Exactly reproduce the lines from the line containing "Click the preferences gear icon" to the end of the data below, inclusive, and nothing else.

======== AVAILABLE RECORDS

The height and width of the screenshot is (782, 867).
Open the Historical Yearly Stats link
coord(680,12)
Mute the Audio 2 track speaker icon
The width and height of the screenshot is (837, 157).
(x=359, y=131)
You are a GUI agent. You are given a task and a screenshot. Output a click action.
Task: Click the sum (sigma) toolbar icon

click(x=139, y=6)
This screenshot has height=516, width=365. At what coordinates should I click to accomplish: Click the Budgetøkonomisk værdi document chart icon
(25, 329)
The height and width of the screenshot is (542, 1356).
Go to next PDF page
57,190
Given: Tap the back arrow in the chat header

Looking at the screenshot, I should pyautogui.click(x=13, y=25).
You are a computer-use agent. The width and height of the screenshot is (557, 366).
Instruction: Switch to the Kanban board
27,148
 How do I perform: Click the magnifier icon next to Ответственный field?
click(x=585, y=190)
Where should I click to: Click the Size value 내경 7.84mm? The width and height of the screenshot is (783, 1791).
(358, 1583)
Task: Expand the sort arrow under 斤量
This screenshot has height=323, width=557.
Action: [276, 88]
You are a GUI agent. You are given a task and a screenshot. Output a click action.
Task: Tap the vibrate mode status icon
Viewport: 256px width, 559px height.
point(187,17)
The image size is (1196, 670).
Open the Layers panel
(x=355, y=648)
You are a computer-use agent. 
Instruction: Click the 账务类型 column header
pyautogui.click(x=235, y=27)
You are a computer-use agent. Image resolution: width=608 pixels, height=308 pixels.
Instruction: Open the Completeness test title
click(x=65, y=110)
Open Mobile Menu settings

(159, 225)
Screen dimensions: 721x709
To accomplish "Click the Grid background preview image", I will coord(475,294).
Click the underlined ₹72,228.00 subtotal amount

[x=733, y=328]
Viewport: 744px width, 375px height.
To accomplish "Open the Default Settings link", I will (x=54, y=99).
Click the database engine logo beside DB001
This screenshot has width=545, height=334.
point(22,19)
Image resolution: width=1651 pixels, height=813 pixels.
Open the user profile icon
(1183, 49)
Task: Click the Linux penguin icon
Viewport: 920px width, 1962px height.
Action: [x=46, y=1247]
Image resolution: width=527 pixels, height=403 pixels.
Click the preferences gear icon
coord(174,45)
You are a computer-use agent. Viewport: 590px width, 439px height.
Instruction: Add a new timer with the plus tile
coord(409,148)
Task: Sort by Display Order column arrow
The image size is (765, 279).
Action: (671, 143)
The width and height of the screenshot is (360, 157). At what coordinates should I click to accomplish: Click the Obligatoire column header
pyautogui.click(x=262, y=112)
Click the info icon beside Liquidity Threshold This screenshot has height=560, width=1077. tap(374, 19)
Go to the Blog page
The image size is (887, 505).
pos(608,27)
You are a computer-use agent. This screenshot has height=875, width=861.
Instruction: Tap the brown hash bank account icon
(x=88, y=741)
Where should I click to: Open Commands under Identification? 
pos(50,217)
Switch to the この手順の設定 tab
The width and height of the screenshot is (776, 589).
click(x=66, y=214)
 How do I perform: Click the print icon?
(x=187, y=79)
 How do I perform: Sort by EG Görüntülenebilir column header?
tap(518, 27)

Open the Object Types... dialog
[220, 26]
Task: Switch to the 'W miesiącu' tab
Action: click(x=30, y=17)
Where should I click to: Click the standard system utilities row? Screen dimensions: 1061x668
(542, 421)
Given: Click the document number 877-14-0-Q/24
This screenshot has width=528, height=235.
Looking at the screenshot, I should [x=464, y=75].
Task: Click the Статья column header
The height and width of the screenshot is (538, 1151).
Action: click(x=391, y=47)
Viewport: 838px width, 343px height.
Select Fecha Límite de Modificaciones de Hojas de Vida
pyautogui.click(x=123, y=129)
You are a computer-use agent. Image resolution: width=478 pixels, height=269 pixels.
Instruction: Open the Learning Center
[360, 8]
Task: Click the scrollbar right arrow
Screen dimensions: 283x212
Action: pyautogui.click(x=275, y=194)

================

**EXERCISE OUTPUT:**
Click the preferences gear icon
coord(174,45)
You are a computer-use agent. Viewport: 590px width, 439px height.
Instruction: Add a new timer with the plus tile
coord(409,148)
Task: Sort by Display Order column arrow
The image size is (765, 279).
Action: (671, 143)
The width and height of the screenshot is (360, 157). At what coordinates should I click to accomplish: Click the Obligatoire column header
pyautogui.click(x=262, y=112)
Click the info icon beside Liquidity Threshold This screenshot has height=560, width=1077. tap(374, 19)
Go to the Blog page
The image size is (887, 505).
pos(608,27)
You are a computer-use agent. This screenshot has height=875, width=861.
Instruction: Tap the brown hash bank account icon
(x=88, y=741)
Where should I click to: Open Commands under Identification? 
pos(50,217)
Switch to the この手順の設定 tab
The width and height of the screenshot is (776, 589).
click(x=66, y=214)
 How do I perform: Click the print icon?
(x=187, y=79)
 How do I perform: Sort by EG Görüntülenebilir column header?
tap(518, 27)

Open the Object Types... dialog
[220, 26]
Task: Switch to the 'W miesiącu' tab
Action: click(x=30, y=17)
Where should I click to: Click the standard system utilities row? Screen dimensions: 1061x668
(542, 421)
Given: Click the document number 877-14-0-Q/24
This screenshot has width=528, height=235.
Looking at the screenshot, I should [x=464, y=75].
Task: Click the Статья column header
The height and width of the screenshot is (538, 1151).
Action: click(x=391, y=47)
Viewport: 838px width, 343px height.
Select Fecha Límite de Modificaciones de Hojas de Vida
pyautogui.click(x=123, y=129)
You are a computer-use agent. Image resolution: width=478 pixels, height=269 pixels.
Instruction: Open the Learning Center
[360, 8]
Task: Click the scrollbar right arrow
Screen dimensions: 283x212
Action: pyautogui.click(x=275, y=194)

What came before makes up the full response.